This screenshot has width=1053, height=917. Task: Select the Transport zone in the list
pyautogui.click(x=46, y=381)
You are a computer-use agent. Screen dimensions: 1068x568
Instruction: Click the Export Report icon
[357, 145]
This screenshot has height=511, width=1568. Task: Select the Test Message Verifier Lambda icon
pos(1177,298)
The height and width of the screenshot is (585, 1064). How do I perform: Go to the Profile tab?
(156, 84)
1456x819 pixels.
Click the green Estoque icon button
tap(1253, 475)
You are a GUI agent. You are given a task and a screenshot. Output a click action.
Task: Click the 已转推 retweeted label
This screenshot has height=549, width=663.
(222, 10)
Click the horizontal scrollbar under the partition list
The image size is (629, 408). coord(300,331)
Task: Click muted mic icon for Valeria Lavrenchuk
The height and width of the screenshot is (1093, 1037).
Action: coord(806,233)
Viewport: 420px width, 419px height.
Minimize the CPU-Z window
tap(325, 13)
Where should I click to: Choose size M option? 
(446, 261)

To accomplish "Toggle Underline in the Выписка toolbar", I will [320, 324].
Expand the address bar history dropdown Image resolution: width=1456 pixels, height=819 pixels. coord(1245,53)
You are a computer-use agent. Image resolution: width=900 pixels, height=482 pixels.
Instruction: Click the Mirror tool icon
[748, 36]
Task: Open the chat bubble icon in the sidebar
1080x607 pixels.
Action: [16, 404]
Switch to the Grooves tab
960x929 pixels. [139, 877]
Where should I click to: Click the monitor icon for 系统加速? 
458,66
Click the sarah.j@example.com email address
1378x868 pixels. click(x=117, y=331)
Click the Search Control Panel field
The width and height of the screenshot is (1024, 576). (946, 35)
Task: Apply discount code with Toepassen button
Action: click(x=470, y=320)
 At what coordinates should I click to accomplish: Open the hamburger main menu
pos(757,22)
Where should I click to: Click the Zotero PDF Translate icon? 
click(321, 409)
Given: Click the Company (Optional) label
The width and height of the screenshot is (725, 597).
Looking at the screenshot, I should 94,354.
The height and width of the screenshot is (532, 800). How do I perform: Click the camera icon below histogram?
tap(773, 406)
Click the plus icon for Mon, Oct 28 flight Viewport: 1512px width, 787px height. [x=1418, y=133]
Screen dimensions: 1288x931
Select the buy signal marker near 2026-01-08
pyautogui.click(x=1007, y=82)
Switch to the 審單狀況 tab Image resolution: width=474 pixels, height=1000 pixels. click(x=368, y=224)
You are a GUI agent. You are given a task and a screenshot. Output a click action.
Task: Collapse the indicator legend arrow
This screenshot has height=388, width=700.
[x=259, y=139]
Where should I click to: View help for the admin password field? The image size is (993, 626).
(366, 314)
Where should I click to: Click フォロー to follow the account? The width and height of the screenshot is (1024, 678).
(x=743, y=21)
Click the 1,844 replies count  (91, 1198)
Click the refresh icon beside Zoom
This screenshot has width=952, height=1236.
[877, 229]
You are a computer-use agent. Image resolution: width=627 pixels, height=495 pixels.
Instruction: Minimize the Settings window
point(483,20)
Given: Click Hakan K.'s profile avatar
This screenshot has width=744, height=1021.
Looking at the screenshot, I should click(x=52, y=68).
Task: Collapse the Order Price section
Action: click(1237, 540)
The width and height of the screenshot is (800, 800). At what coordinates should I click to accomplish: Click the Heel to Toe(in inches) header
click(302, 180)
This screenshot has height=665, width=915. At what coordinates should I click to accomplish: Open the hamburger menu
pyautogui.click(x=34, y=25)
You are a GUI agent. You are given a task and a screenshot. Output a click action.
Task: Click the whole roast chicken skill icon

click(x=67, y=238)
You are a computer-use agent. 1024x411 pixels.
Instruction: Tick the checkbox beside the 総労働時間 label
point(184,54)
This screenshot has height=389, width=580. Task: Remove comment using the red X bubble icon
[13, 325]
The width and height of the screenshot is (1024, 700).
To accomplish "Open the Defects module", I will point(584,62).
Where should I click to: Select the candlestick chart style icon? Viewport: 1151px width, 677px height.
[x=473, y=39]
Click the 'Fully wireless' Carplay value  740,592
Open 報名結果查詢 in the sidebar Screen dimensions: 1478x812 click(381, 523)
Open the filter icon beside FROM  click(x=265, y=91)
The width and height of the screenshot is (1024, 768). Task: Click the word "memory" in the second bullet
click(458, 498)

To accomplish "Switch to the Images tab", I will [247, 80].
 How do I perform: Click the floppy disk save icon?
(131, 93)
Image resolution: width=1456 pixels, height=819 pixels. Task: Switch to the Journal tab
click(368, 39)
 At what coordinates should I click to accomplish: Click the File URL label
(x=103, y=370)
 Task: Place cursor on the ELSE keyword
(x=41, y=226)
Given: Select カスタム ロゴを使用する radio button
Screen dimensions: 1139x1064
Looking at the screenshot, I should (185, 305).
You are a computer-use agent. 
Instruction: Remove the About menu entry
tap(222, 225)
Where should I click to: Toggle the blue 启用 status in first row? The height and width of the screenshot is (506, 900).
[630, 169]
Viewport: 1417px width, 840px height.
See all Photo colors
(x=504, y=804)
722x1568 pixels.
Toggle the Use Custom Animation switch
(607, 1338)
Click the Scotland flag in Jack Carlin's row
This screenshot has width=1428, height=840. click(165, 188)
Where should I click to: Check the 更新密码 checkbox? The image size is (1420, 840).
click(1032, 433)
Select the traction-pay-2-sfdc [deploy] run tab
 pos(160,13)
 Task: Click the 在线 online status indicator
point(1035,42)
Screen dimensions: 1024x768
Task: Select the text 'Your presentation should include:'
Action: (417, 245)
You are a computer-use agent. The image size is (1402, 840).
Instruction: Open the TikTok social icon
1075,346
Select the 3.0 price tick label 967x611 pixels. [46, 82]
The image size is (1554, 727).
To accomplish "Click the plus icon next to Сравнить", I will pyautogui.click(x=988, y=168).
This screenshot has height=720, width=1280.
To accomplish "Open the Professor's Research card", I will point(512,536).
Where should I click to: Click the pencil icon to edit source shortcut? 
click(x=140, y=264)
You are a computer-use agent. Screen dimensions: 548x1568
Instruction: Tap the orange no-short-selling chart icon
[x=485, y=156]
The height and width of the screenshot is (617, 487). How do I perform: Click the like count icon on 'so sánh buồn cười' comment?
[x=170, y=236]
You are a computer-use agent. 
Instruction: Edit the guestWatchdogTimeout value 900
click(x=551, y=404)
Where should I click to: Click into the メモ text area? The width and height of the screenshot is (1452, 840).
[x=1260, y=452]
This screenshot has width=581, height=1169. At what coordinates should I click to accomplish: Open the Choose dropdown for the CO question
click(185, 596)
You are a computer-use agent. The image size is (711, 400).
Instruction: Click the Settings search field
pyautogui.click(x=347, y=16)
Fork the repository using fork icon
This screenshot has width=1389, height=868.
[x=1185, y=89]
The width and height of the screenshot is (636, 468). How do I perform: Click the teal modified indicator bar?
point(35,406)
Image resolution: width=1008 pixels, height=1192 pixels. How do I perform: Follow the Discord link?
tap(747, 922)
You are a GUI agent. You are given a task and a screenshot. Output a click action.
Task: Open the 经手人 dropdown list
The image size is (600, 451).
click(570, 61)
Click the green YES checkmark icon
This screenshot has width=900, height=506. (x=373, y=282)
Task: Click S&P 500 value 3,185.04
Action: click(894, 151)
_ _ _ _ _
-- CHALLENGE --
Write every line above as a JSON list of strings, with one string for each line and blank lines left out.

-- SOLVED EXERCISE --
[
  "This screenshot has width=1053, height=917. Task: Select the Transport zone in the list",
  "pyautogui.click(x=46, y=381)",
  "You are a computer-use agent. Screen dimensions: 1068x568",
  "Instruction: Click the Export Report icon",
  "[357, 145]",
  "This screenshot has height=511, width=1568. Task: Select the Test Message Verifier Lambda icon",
  "pos(1177,298)",
  "The height and width of the screenshot is (585, 1064). How do I perform: Go to the Profile tab?",
  "(156, 84)",
  "1456x819 pixels.",
  "Click the green Estoque icon button",
  "tap(1253, 475)",
  "You are a GUI agent. You are given a task and a screenshot. Output a click action.",
  "Task: Click the 已转推 retweeted label",
  "This screenshot has height=549, width=663.",
  "(222, 10)",
  "Click the horizontal scrollbar under the partition list",
  "The image size is (629, 408). coord(300,331)",
  "Task: Click muted mic icon for Valeria Lavrenchuk",
  "The height and width of the screenshot is (1093, 1037).",
  "Action: coord(806,233)",
  "Viewport: 420px width, 419px height.",
  "Minimize the CPU-Z window",
  "tap(325, 13)",
  "Where should I click to: Choose size M option? ",
  "(446, 261)",
  "To accomplish \"Toggle Underline in the Выписка toolbar\", I will [320, 324].",
  "Expand the address bar history dropdown Image resolution: width=1456 pixels, height=819 pixels. coord(1245,53)",
  "You are a computer-use agent. Image resolution: width=900 pixels, height=482 pixels.",
  "Instruction: Click the Mirror tool icon",
  "[748, 36]",
  "Task: Open the chat bubble icon in the sidebar",
  "1080x607 pixels.",
  "Action: [16, 404]",
  "Switch to the Grooves tab",
  "960x929 pixels. [139, 877]",
  "Where should I click to: Click the monitor icon for 系统加速? ",
  "458,66",
  "Click the sarah.j@example.com email address",
  "1378x868 pixels. click(x=117, y=331)",
  "Click the Search Control Panel field",
  "The width and height of the screenshot is (1024, 576). (946, 35)",
  "Task: Apply discount code with Toepassen button",
  "Action: click(x=470, y=320)",
  " At what coordinates should I click to accomplish: Open the hamburger main menu",
  "pos(757,22)",
  "Where should I click to: Click the Zotero PDF Translate icon? ",
  "click(321, 409)",
  "Given: Click the Company (Optional) label",
  "The width and height of the screenshot is (725, 597).",
  "Looking at the screenshot, I should 94,354.",
  "The height and width of the screenshot is (532, 800). How do I perform: Click the camera icon below histogram?",
  "tap(773, 406)",
  "Click the plus icon for Mon, Oct 28 flight Viewport: 1512px width, 787px height. [x=1418, y=133]",
  "Screen dimensions: 1288x931",
  "Select the buy signal marker near 2026-01-08",
  "pyautogui.click(x=1007, y=82)",
  "Switch to the 審單狀況 tab Image resolution: width=474 pixels, height=1000 pixels. click(x=368, y=224)",
  "You are a GUI agent. You are given a task and a screenshot. Output a click action.",
  "Task: Collapse the indicator legend arrow",
  "This screenshot has height=388, width=700.",
  "[x=259, y=139]",
  "Where should I click to: View help for the admin password field? The image size is (993, 626).",
  "(366, 314)",
  "Where should I click to: Click フォロー to follow the account? The width and height of the screenshot is (1024, 678).",
  "(x=743, y=21)",
  "Click the 1,844 replies count  (91, 1198)",
  "Click the refresh icon beside Zoom",
  "This screenshot has width=952, height=1236.",
  "[877, 229]",
  "You are a computer-use agent. Image resolution: width=627 pixels, height=495 pixels.",
  "Instruction: Minimize the Settings window",
  "point(483,20)",
  "Given: Click Hakan K.'s profile avatar",
  "This screenshot has width=744, height=1021.",
  "Looking at the screenshot, I should click(x=52, y=68).",
  "Task: Collapse the Order Price section",
  "Action: click(1237, 540)",
  "The width and height of the screenshot is (800, 800). At what coordinates should I click to accomplish: Click the Heel to Toe(in inches) header",
  "click(302, 180)",
  "This screenshot has height=665, width=915. At what coordinates should I click to accomplish: Open the hamburger menu",
  "pyautogui.click(x=34, y=25)",
  "You are a GUI agent. You are given a task and a screenshot. Output a click action.",
  "Task: Click the whole roast chicken skill icon",
  "click(x=67, y=238)",
  "You are a computer-use agent. 1024x411 pixels.",
  "Instruction: Tick the checkbox beside the 総労働時間 label",
  "point(184,54)",
  "This screenshot has height=389, width=580. Task: Remove comment using the red X bubble icon",
  "[13, 325]",
  "The width and height of the screenshot is (1024, 700).",
  "To accomplish \"Open the Defects module\", I will point(584,62).",
  "Where should I click to: Select the candlestick chart style icon? Viewport: 1151px width, 677px height.",
  "[x=473, y=39]",
  "Click the 'Fully wireless' Carplay value  740,592",
  "Open 報名結果查詢 in the sidebar Screen dimensions: 1478x812 click(381, 523)",
  "Open the filter icon beside FROM  click(x=265, y=91)",
  "The width and height of the screenshot is (1024, 768). Task: Click the word \"memory\" in the second bullet",
  "click(458, 498)",
  "To accomplish \"Switch to the Images tab\", I will [247, 80].",
  " How do I perform: Click the floppy disk save icon?",
  "(131, 93)",
  "Image resolution: width=1456 pixels, height=819 pixels. Task: Switch to the Journal tab",
  "click(368, 39)",
  " At what coordinates should I click to accomplish: Click the File URL label",
  "(x=103, y=370)",
  " Task: Place cursor on the ELSE keyword",
  "(x=41, y=226)",
  "Given: Select カスタム ロゴを使用する radio button",
  "Screen dimensions: 1139x1064",
  "Looking at the screenshot, I should (185, 305).",
  "You are a computer-use agent. ",
  "Instruction: Remove the About menu entry",
  "tap(222, 225)",
  "Where should I click to: Toggle the blue 启用 status in first row? The height and width of the screenshot is (506, 900).",
  "[630, 169]",
  "Viewport: 1417px width, 840px height.",
  "See all Photo colors",
  "(x=504, y=804)",
  "722x1568 pixels.",
  "Toggle the Use Custom Animation switch",
  "(607, 1338)",
  "Click the Scotland flag in Jack Carlin's row",
  "This screenshot has width=1428, height=840. click(165, 188)",
  "Where should I click to: Check the 更新密码 checkbox? The image size is (1420, 840).",
  "click(1032, 433)",
  "Select the traction-pay-2-sfdc [deploy] run tab",
  " pos(160,13)",
  " Task: Click the 在线 online status indicator",
  "point(1035,42)",
  "Screen dimensions: 1024x768",
  "Task: Select the text 'Your presentation should include:'",
  "Action: (417, 245)",
  "You are a computer-use agent. The image size is (1402, 840).",
  "Instruction: Open the TikTok social icon",
  "1075,346",
  "Select the 3.0 price tick label 967x611 pixels. [46, 82]",
  "The image size is (1554, 727).",
  "To accomplish \"Click the plus icon next to Сравнить\", I will pyautogui.click(x=988, y=168).",
  "This screenshot has height=720, width=1280.",
  "To accomplish \"Open the Professor's Research card\", I will point(512,536).",
  "Where should I click to: Click the pencil icon to edit source shortcut? ",
  "click(x=140, y=264)",
  "You are a computer-use agent. Screen dimensions: 548x1568",
  "Instruction: Tap the orange no-short-selling chart icon",
  "[x=485, y=156]",
  "The height and width of the screenshot is (617, 487). How do I perform: Click the like count icon on 'so sánh buồn cười' comment?",
  "[x=170, y=236]",
  "You are a computer-use agent. ",
  "Instruction: Edit the guestWatchdogTimeout value 900",
  "click(x=551, y=404)",
  "Where should I click to: Click into the メモ text area? The width and height of the screenshot is (1452, 840).",
  "[x=1260, y=452]",
  "This screenshot has width=581, height=1169. At what coordinates should I click to accomplish: Open the Choose dropdown for the CO question",
  "click(185, 596)",
  "You are a computer-use agent. The image size is (711, 400).",
  "Instruction: Click the Settings search field",
  "pyautogui.click(x=347, y=16)",
  "Fork the repository using fork icon",
  "This screenshot has width=1389, height=868.",
  "[x=1185, y=89]",
  "The width and height of the screenshot is (636, 468). How do I perform: Click the teal modified indicator bar?",
  "point(35,406)",
  "Image resolution: width=1008 pixels, height=1192 pixels. How do I perform: Follow the Discord link?",
  "tap(747, 922)",
  "You are a GUI agent. You are given a task and a screenshot. Output a click action.",
  "Task: Open the 经手人 dropdown list",
  "The image size is (600, 451).",
  "click(570, 61)",
  "Click the green YES checkmark icon",
  "This screenshot has width=900, height=506. (x=373, y=282)",
  "Task: Click S&P 500 value 3,185.04",
  "Action: click(894, 151)"
]